REQUEST:
Switch "screenshot" to "screen capture" in the records from the line containing "The image size" through the end, both ends included, and return only those lines with everything else unchanged. Omit the pictures from your answer.

RECORDS FOR THIS EXERCISE:
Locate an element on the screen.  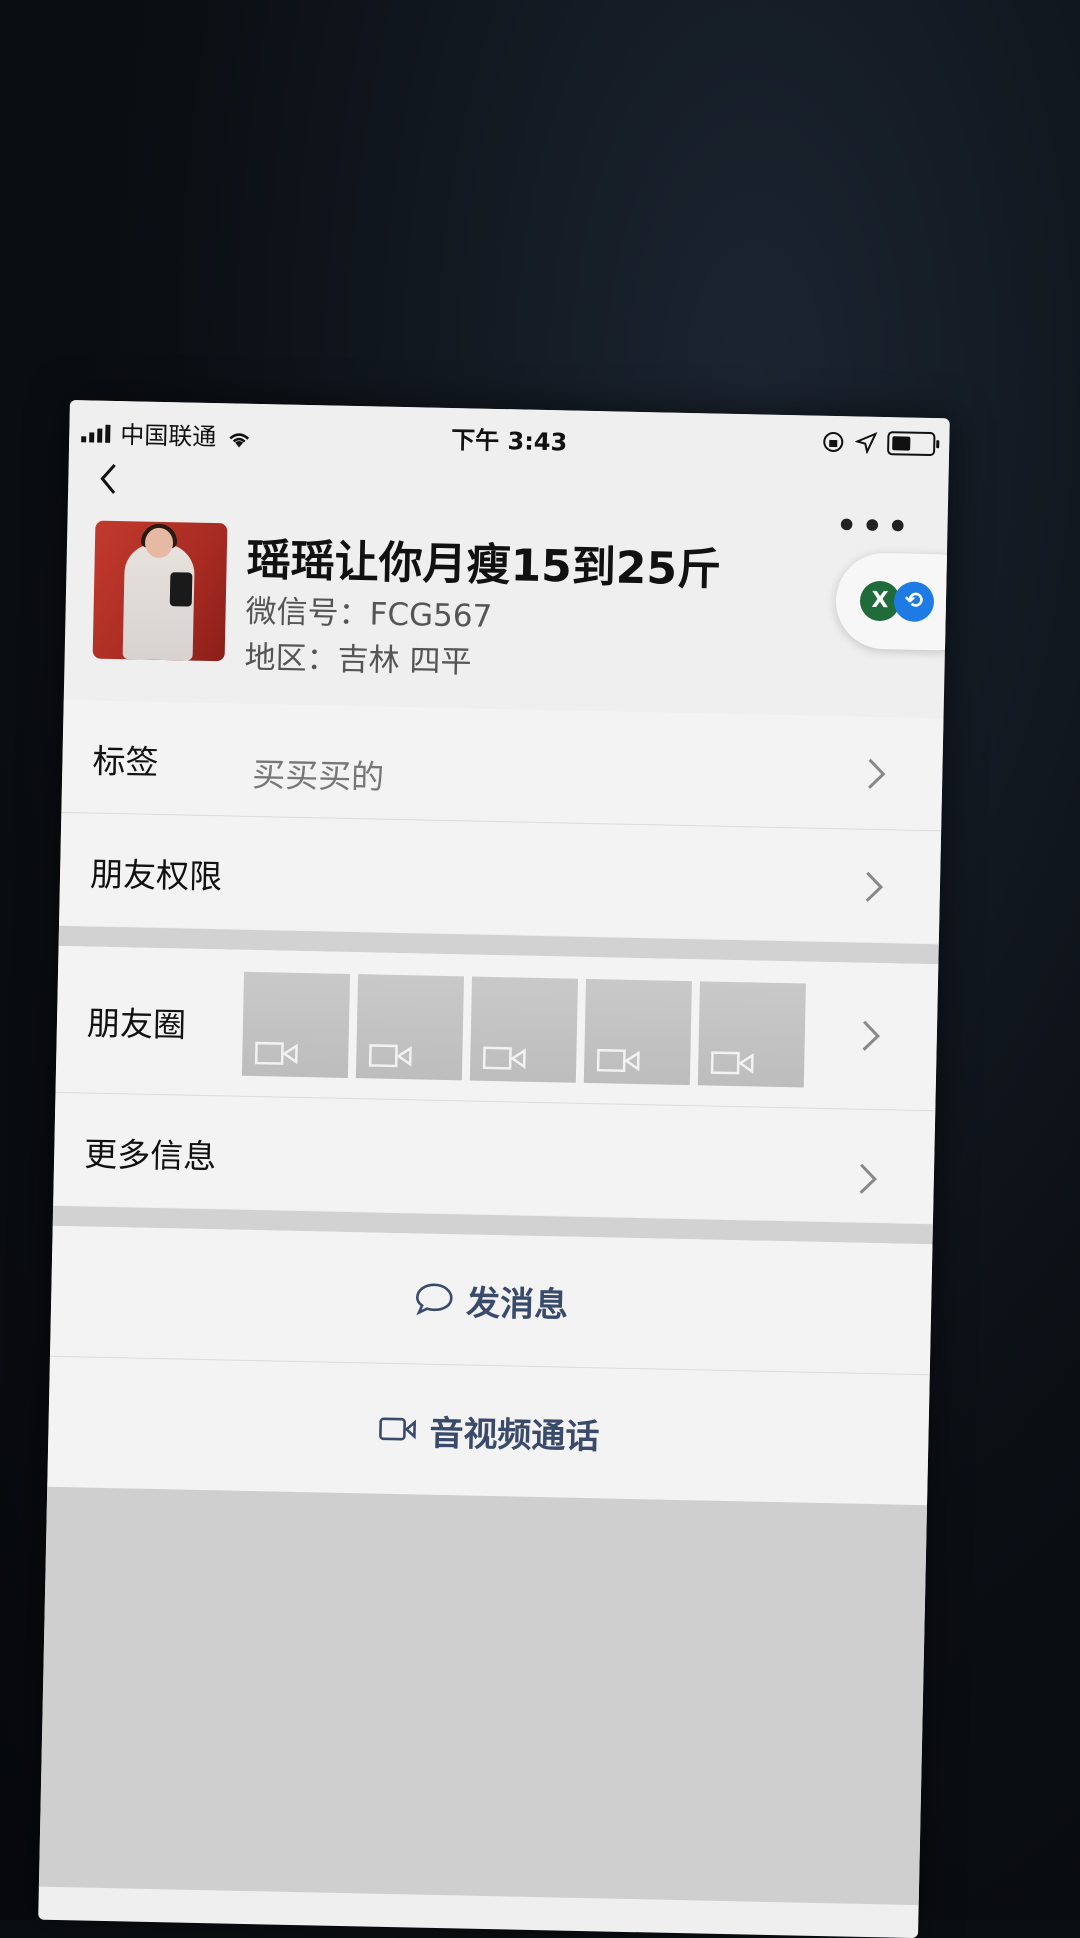
actions-section: 发消息 音视频通话 is located at coordinates (490, 1366).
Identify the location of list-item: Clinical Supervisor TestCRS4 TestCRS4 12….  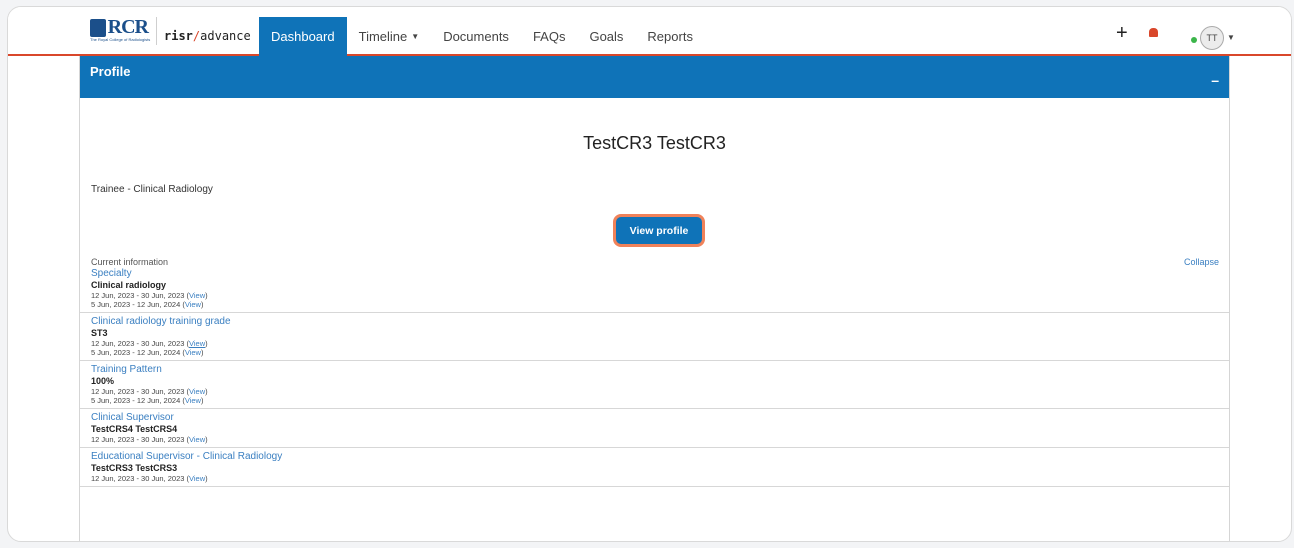
(654, 428).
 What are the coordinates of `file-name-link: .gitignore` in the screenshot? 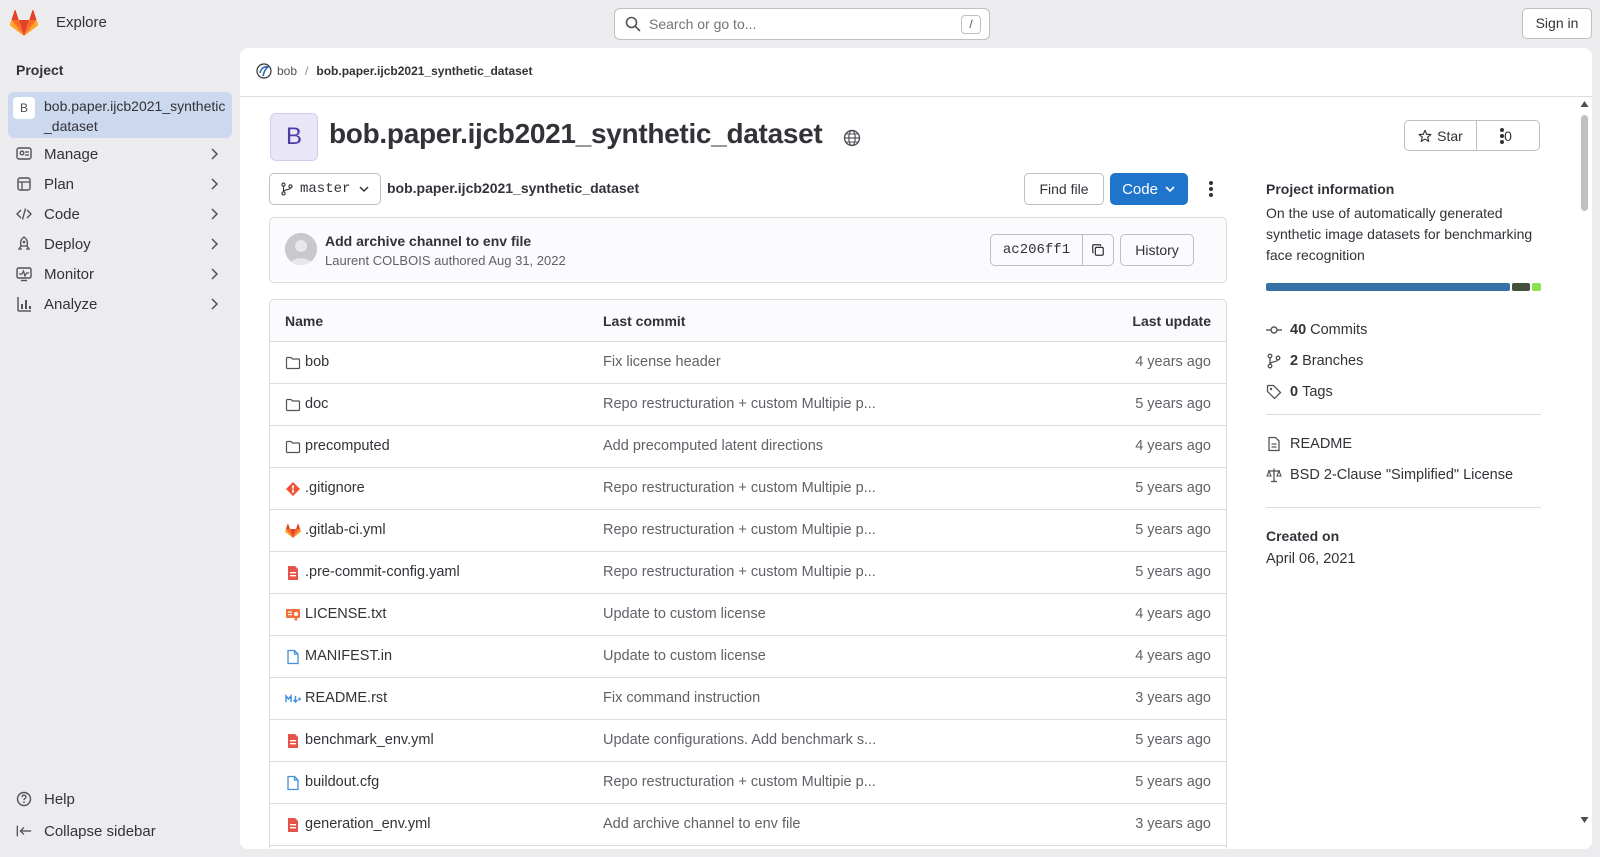 It's located at (335, 488).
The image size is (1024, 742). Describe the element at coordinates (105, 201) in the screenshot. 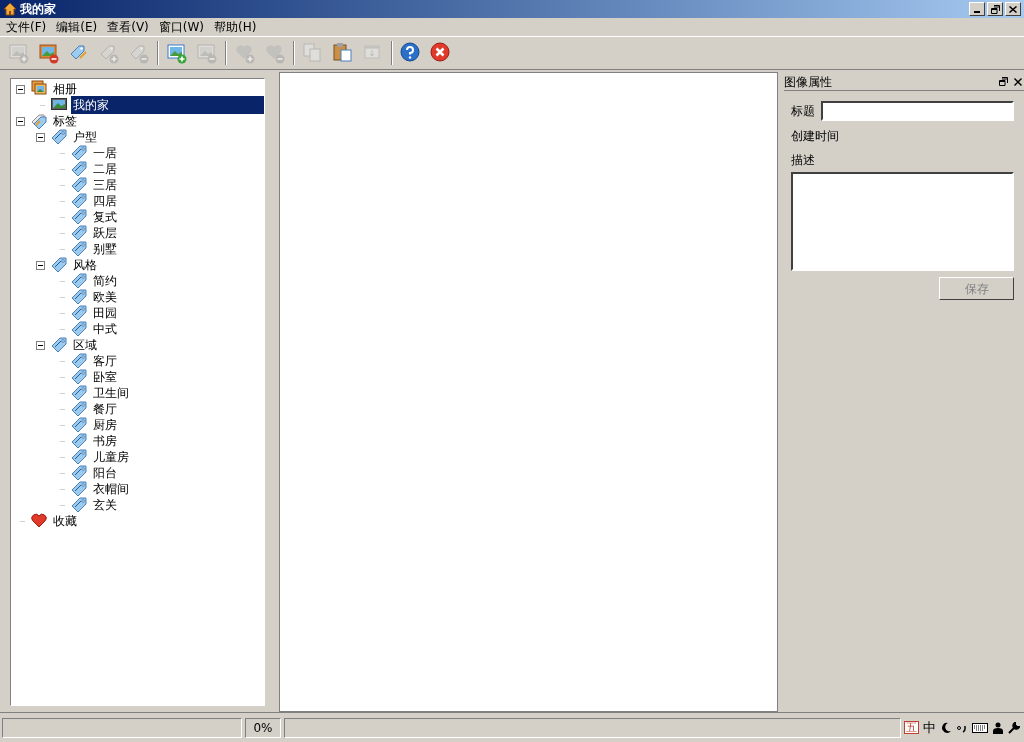

I see `tree-item: 四居` at that location.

OUTPUT OF THE EXERCISE:
The image size is (1024, 742). Describe the element at coordinates (105, 201) in the screen capture. 

I see `tree-item: 四居` at that location.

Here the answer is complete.